Ihren Besuch in Kap Greco planen
Der Park liegt nur eine kurze Autofahrt von Ayia Napa und Protaras entfernt und eignet sich perfekt für einen Tagesausflug für alle, die die Region besuchen. Die Anfahrt mit dem Auto ist einfach, Parkplätze gibt es in der Nähe der Hauptattraktionen, obwohl Plätze in der Hochsaison knapp werden können. Lokale Busse bringen Besucher in die Nähe des Parks, von wo aus sie zu Fuß gehen oder Fahrräder mieten können.

Viele organisierte Bootstouren starten von den Häfen in Protaras und Ayia Napa und bieten einzigartige Perspektiven auf die Küste mit Stopps bei Meereshöhlen und der Blauen Lagune. Das Gelände ist felsig und uneben, besonders rund um die Meereshöhlen, daher sind bequeme Wanderschuhe unerlässlich. Bringen Sie mindestens 2 Liter Wasser mit, da es entlang der Wege keine Erfrischungsstände gibt.
Der Park bietet in vielen Bereichen keinen Schatten, daher ist Sonnenschutz mit Hut, Sonnencreme und Sonnenbrille unverzichtbar. Die beste Zeit für einen Besuch ist früh am Morgen oder am späten Nachmittag, um die Mittagshitze und Menschenmassen zu vermeiden – Sonnenaufgang und Sonnenuntergang bieten besonders beeindruckendes Licht. Der Oktober bringt angenehme Wassertemperaturen zum Schnorcheln. In den Wintermonaten gibt es weniger Besucher und dramatische Wellenaktionen gegen die Klippen.

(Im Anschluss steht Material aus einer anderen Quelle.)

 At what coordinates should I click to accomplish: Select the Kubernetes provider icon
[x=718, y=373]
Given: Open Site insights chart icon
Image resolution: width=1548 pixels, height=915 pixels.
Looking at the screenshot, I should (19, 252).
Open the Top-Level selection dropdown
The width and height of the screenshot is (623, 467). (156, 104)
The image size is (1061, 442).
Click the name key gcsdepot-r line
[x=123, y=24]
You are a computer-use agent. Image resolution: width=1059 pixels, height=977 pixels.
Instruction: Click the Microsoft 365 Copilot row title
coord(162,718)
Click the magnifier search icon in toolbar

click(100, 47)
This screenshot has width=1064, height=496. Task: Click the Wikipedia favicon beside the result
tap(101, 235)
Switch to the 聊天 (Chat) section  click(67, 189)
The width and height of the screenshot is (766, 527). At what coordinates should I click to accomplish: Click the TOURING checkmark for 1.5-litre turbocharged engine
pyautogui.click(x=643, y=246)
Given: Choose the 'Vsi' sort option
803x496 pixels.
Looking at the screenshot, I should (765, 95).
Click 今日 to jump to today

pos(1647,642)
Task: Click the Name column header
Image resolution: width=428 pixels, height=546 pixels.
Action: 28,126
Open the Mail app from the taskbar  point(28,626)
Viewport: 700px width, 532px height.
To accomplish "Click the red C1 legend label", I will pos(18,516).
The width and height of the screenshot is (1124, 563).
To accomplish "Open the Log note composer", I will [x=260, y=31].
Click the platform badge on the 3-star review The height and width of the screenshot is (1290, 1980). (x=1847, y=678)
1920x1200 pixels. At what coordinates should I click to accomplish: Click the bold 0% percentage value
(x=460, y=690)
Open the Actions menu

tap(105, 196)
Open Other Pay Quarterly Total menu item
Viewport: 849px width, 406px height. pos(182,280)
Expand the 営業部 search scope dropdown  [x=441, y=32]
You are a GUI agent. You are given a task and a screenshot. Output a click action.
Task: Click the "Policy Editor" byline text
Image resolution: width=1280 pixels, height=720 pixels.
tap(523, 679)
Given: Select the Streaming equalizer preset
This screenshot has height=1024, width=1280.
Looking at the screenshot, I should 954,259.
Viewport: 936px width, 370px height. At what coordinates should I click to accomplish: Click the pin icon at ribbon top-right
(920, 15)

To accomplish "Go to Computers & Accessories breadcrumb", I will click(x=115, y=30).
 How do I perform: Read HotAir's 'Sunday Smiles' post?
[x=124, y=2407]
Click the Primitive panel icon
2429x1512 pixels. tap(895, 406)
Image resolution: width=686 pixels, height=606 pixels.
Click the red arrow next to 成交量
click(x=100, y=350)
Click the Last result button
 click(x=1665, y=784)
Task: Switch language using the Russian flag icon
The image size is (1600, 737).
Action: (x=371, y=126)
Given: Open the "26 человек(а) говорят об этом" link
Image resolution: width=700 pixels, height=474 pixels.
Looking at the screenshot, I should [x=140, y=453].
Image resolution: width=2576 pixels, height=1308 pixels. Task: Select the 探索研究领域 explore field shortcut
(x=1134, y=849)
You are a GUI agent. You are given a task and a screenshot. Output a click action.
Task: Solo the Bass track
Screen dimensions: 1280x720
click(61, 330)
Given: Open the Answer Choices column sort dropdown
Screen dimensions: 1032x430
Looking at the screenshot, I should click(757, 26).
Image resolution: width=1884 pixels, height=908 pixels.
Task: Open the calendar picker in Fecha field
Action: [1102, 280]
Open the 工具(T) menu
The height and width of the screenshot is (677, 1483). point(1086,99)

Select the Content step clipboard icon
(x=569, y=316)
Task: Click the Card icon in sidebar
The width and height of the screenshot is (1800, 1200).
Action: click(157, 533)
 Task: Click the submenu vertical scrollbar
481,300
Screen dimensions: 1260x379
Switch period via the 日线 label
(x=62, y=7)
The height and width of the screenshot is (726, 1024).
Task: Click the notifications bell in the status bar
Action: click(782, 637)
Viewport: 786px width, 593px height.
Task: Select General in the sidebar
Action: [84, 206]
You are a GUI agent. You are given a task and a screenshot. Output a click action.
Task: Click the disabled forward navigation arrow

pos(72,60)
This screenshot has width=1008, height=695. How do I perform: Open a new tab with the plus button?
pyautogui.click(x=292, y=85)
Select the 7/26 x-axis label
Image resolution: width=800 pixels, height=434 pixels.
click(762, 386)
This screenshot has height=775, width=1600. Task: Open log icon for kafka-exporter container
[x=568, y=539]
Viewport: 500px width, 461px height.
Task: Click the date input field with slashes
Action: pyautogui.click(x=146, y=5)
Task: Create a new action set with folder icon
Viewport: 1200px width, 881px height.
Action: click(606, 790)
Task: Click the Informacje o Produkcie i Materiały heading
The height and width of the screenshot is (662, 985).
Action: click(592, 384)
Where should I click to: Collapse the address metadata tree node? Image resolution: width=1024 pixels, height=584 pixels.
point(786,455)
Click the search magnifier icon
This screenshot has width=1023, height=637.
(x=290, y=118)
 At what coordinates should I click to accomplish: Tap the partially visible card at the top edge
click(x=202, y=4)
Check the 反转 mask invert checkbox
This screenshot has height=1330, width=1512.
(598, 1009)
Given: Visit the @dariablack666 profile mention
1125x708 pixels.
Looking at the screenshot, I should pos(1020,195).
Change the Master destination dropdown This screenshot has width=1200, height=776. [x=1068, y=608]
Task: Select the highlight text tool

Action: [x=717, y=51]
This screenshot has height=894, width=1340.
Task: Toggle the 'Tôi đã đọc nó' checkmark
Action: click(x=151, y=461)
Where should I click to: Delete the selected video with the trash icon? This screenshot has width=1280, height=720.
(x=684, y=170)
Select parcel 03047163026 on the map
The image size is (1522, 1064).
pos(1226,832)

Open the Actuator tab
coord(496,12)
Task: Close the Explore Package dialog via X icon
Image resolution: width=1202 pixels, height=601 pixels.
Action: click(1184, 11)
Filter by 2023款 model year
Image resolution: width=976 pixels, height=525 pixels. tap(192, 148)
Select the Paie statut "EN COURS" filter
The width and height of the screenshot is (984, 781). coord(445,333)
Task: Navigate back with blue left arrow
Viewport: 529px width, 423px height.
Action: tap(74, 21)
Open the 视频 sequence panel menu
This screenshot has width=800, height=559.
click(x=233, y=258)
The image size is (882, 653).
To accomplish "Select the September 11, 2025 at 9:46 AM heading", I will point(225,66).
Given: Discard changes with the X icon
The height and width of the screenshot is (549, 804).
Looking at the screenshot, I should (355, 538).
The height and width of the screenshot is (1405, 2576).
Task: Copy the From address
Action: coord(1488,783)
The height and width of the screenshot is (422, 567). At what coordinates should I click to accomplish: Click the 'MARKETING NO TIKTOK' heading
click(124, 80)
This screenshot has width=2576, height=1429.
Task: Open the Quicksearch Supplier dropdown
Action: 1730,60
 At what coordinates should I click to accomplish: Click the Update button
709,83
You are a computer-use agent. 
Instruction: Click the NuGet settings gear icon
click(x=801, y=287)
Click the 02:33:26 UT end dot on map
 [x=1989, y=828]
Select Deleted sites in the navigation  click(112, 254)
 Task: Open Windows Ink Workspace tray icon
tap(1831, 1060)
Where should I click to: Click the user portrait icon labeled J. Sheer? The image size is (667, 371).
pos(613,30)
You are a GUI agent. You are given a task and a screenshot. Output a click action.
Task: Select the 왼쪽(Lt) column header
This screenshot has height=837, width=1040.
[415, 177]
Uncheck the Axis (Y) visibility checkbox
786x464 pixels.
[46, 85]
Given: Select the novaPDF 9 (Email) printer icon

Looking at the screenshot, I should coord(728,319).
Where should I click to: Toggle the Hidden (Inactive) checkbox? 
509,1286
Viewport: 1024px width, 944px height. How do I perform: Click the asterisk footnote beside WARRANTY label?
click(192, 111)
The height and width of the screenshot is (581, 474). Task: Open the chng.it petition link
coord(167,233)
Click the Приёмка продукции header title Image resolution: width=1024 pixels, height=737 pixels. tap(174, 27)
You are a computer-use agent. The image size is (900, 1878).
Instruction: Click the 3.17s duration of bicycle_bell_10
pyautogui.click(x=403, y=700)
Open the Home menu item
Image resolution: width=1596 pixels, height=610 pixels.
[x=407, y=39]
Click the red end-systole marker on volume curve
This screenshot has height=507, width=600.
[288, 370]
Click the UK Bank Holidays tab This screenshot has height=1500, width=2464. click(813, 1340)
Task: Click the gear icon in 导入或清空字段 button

Warum Kap Greco das Küsten-Zypern definiert
Der Kap-Greco-Nationalpark zeigt Zyperns Engagement für den Erhalt natürlicher Schönheit neben der touristischen Entwicklung. Der Park beweist, dass wirtschaftliches Wachstum und Umweltschutz bei richtiger Verwaltung nebeneinander bestehen können. Die Ausweisung als Nationalpark im Jahr 1993 stoppte weitere Eingriffe und ermöglichte ökologische Wiederherstellungsmaßnahmen auf dem 385 Hektar großen Gebiet.

Der Schutzstatus stellt sicher, dass künftige Generationen dieselbe wilde Schönheit erleben können, die Besucher heute fasziniert. Die miteinander verbundenen Land- und Meeresökosysteme bieten wichtigen Lebensraum für endemische Arten, die nirgendwo sonst auf der Erde vorkommen. Die Bedeutung reicht über Zypern hinaus, da der Park eine entscheidende Rolle in globalen Naturschutzbemühungen spielt, besonders für Zugvögel, die zwischen Europa und Afrika reisen.
Die Kalksteinformationen, Meereshöhlen und natürlichen Brücken zeigen geologische Prozesse, die über Millionen von Jahren wirkten. Für Besucher bietet Kap Greco ein authentisches Wildniserlebnis nur wenige Minuten von modernen Ferienorten entfernt und beweist, dass kleine Gebiete außergewöhnliche natürliche Vielfalt enthalten können, wenn sie vor Bebauungsdruck geschützt werden.